You need to do a pelvic tilt. Rotate your hips forward and squeeze your cheeks. Think about sucking your belly button in.

You will be able to breathe in the HS position as you get more used to it. This is common with many beginners working new positions in gymnastics and they squeeze so hard or forget to breathe.

Get in the downward dog position. Do small donkey kicks. If you raise one leg to the ceiling ( needle scale ) practice hopping on the base leg. Do this until you can switch legs in the air. You want to feel weight on your hands.

Start from a lunge on your knees and put your hands down and kick one leg up. Focus on kicking that leg not quite to vertical and coming down. Eventually kick the second leg. You can also work this from a standing lunge.

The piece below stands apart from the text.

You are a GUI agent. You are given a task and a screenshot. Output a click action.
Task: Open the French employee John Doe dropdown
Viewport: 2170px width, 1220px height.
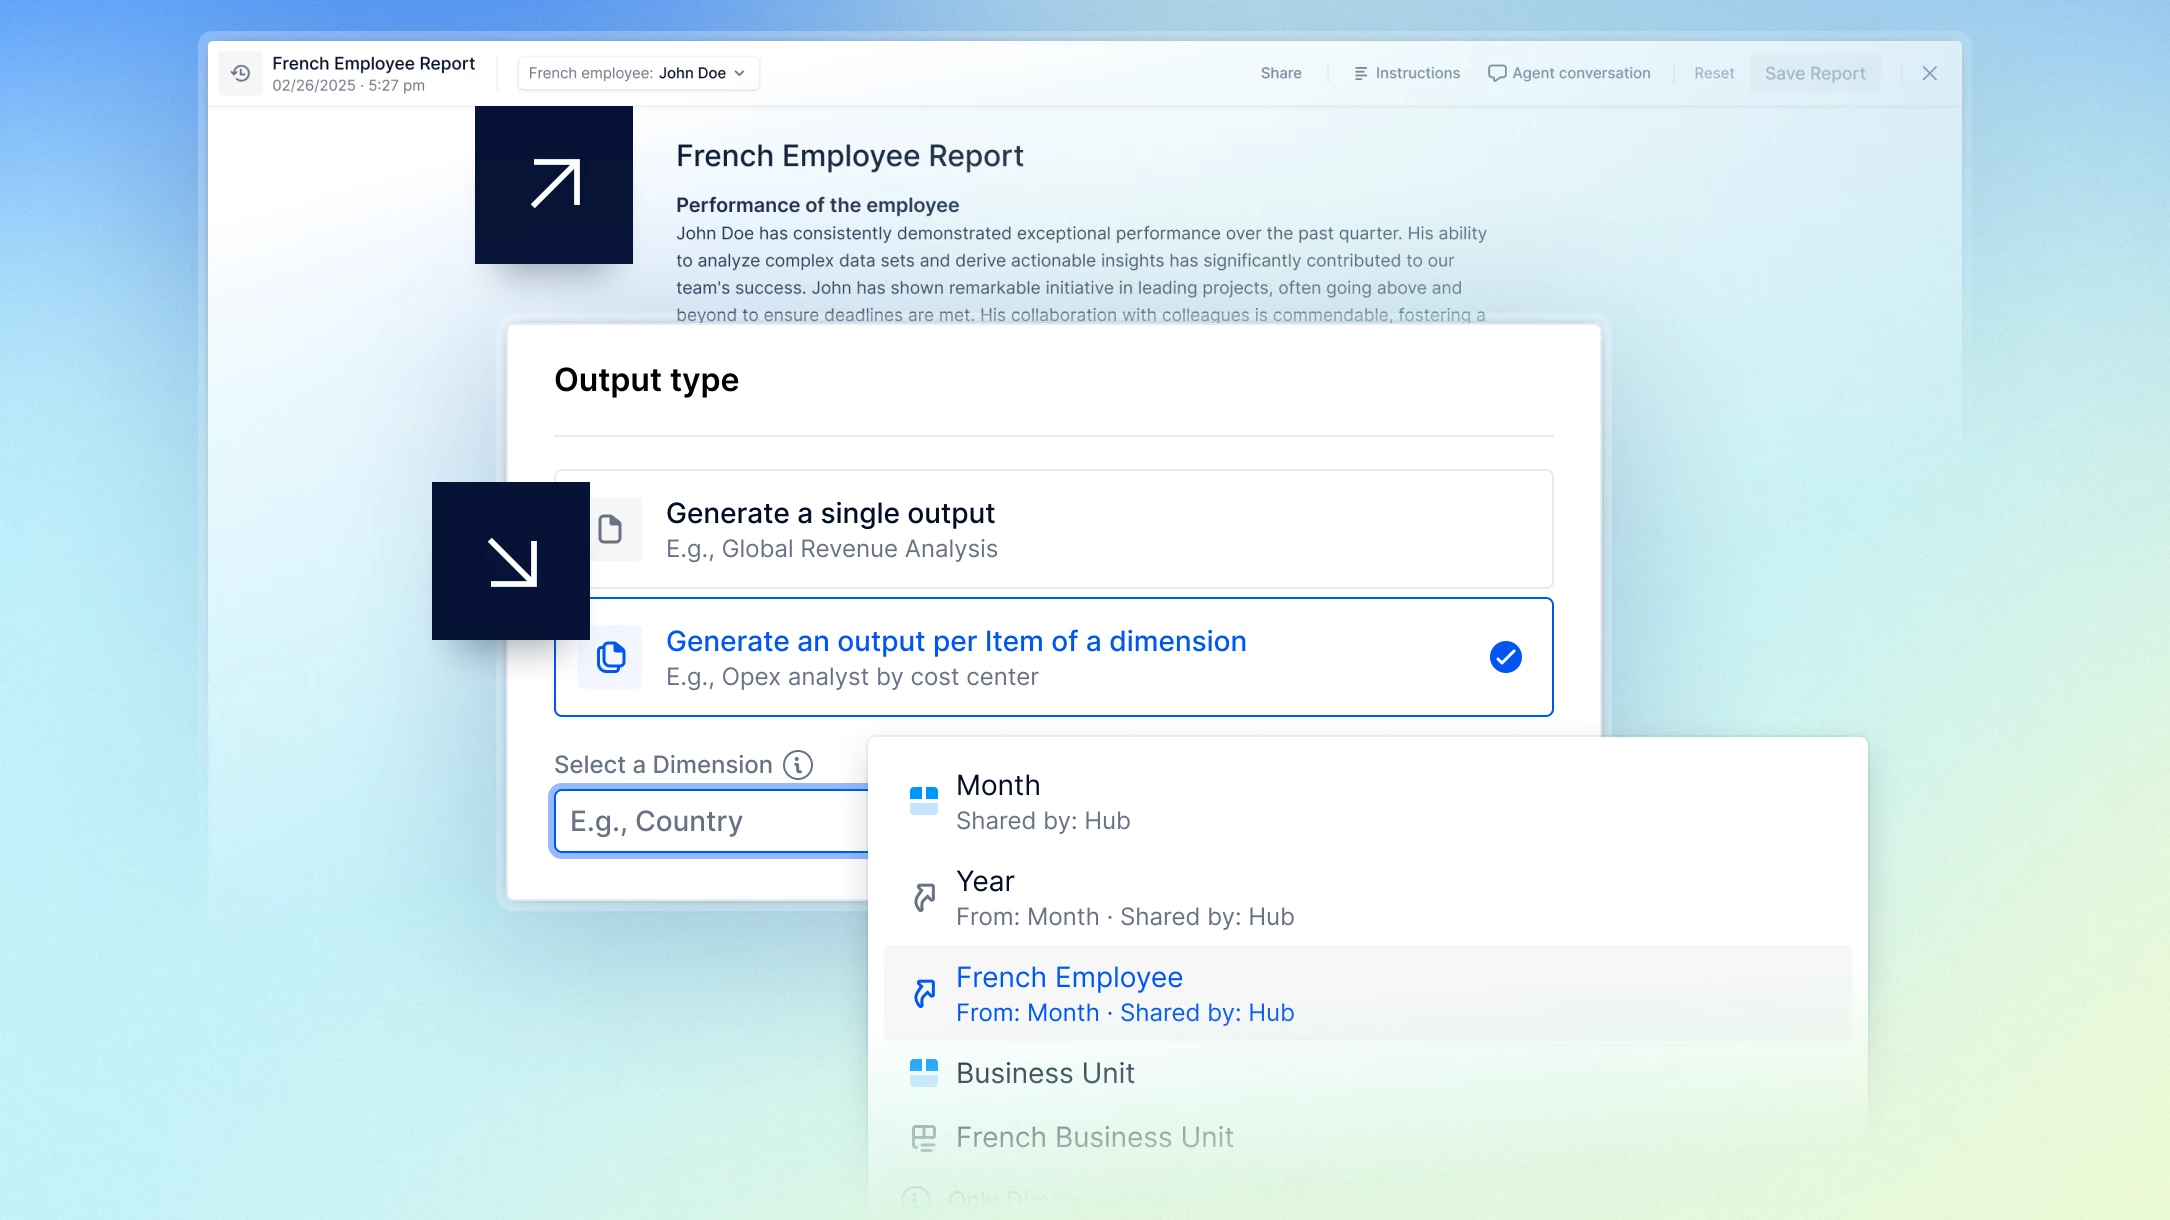point(638,73)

Spend as much time in your hands as you can. Perhaps 10-20m a day. Break it up if you have to. Use a bunch of handstand progressions. Kicking, donkey kicks, HS on wall each way. Headstands and rolls should be in there as well.
 

Jer505

New Member
Mar 2, 2009
14
PA
reps

Thanks BlairBob,

It looks like there really is no substitute for spending time in a handstand position to get this skill down. I'll need to work on tensing my abs and back harder; I'm very comfortable with handstands against the wall, but my lower back does kinda sags a little bit in the position.